- Ana Andreiolo
Testemunho
Este é o ano de 2023, década de 20 pp (pós-pandêmico) e as empresas que dominam sistemas e tecnologias têm mais capacidade de acumular bens e capitais do que muitos países. O ser humano é uma força de produção e trabalho, dominada por empregos sob condições precárias, informais e temporárias. O indivíduo tem seus dados explorados 24/7 por sistemas de redes digitais e mídias sociais de massa que extraem suas características e comportamento humano para gerar dados, conteúdo e informações que alimentam o ciclo de vastos acúmulos de riqueza dos dominadores das tecnologias.
Um sistema neofeudal de senhores e servos assegura uma desigualdade social acirrada e de alto contraste.
As corporações são as novas mineradoras, que utilizam o extrativismo tecnológico e apresentam o poder equivalente a um estado soberano, infiltradas na rotina, nas necessidades e atividades humanas.

## O que fazer
Transcreva integralmente o texto de estudo acima, sem qualquer alteração.

(Entradas de dados salvas)
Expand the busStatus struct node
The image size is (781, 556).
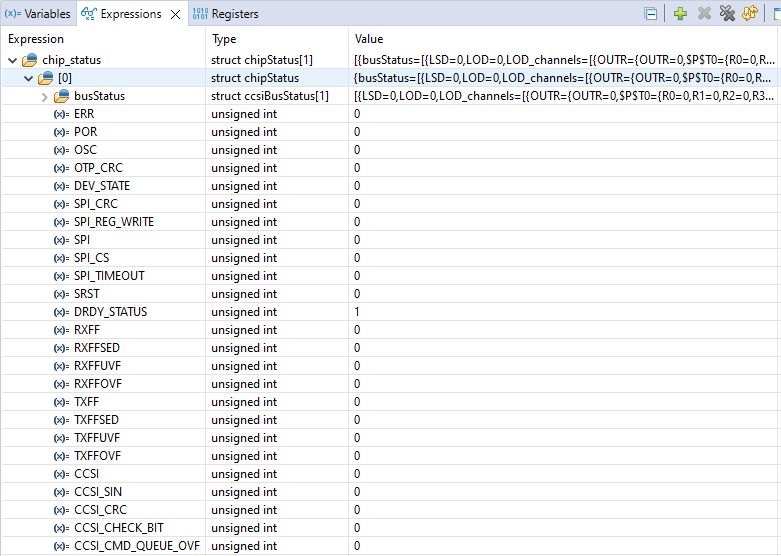pyautogui.click(x=44, y=96)
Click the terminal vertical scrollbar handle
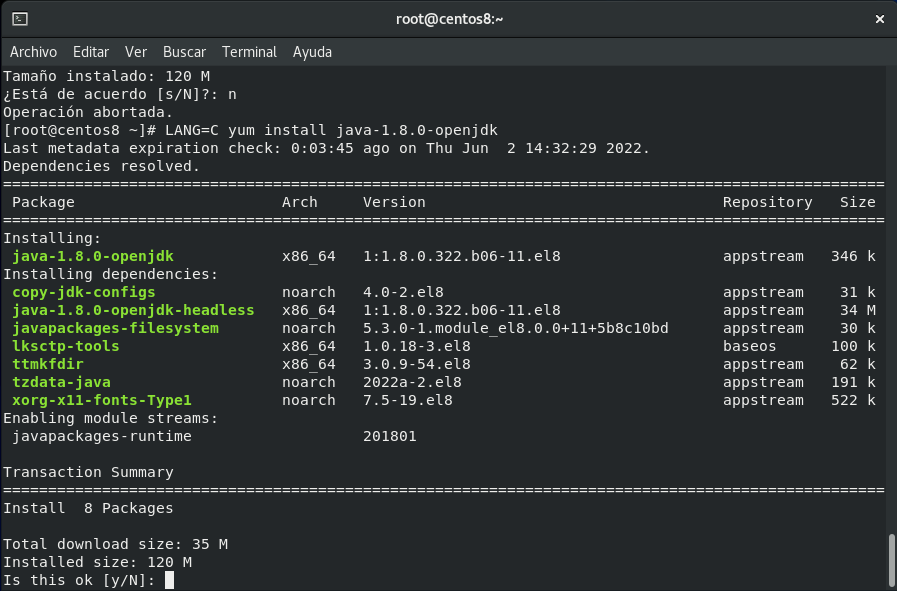Viewport: 897px width, 591px height. point(891,561)
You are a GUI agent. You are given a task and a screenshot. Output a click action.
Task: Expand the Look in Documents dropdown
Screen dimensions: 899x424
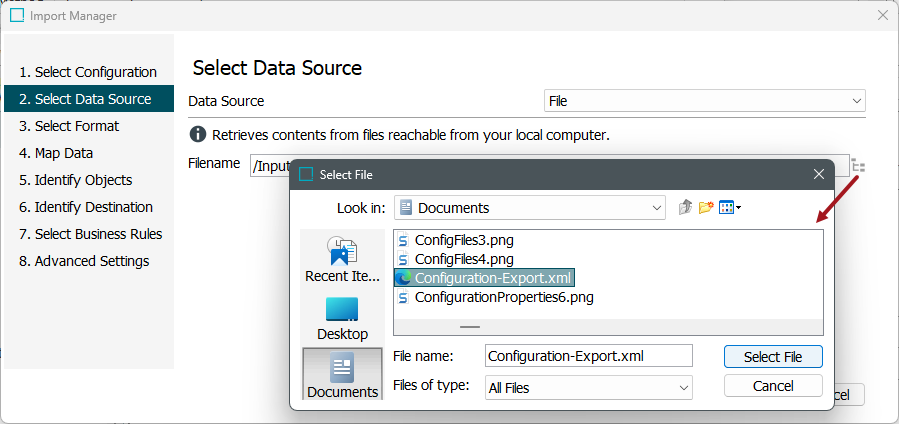529,208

## Resposta do exercício
- Ana Andreiolo
Testemunho
Este é o ano de 2023, década de 20 pp (pós-pandêmico) e as empresas que dominam sistemas e tecnologias têm mais capacidade de acumular bens e capitais do que muitos países. O ser humano é uma força de produção e trabalho, dominada por empregos sob condições precárias, informais e temporárias. O indivíduo tem seus dados explorados 24/7 por sistemas de redes digitais e mídias sociais de massa que extraem suas características e comportamento humano para gerar dados, conteúdo e informações que alimentam o ciclo de vastos acúmulos de riqueza dos dominadores das tecnologias.
Um sistema neofeudal de senhores e servos assegura uma desigualdade social acirrada e de alto contraste.
As corporações são as novas mineradoras, que utilizam o extrativismo tecnológico e apresentam o poder equivalente a um estado soberano, infiltradas na rotina, nas necessidades e atividades humanas.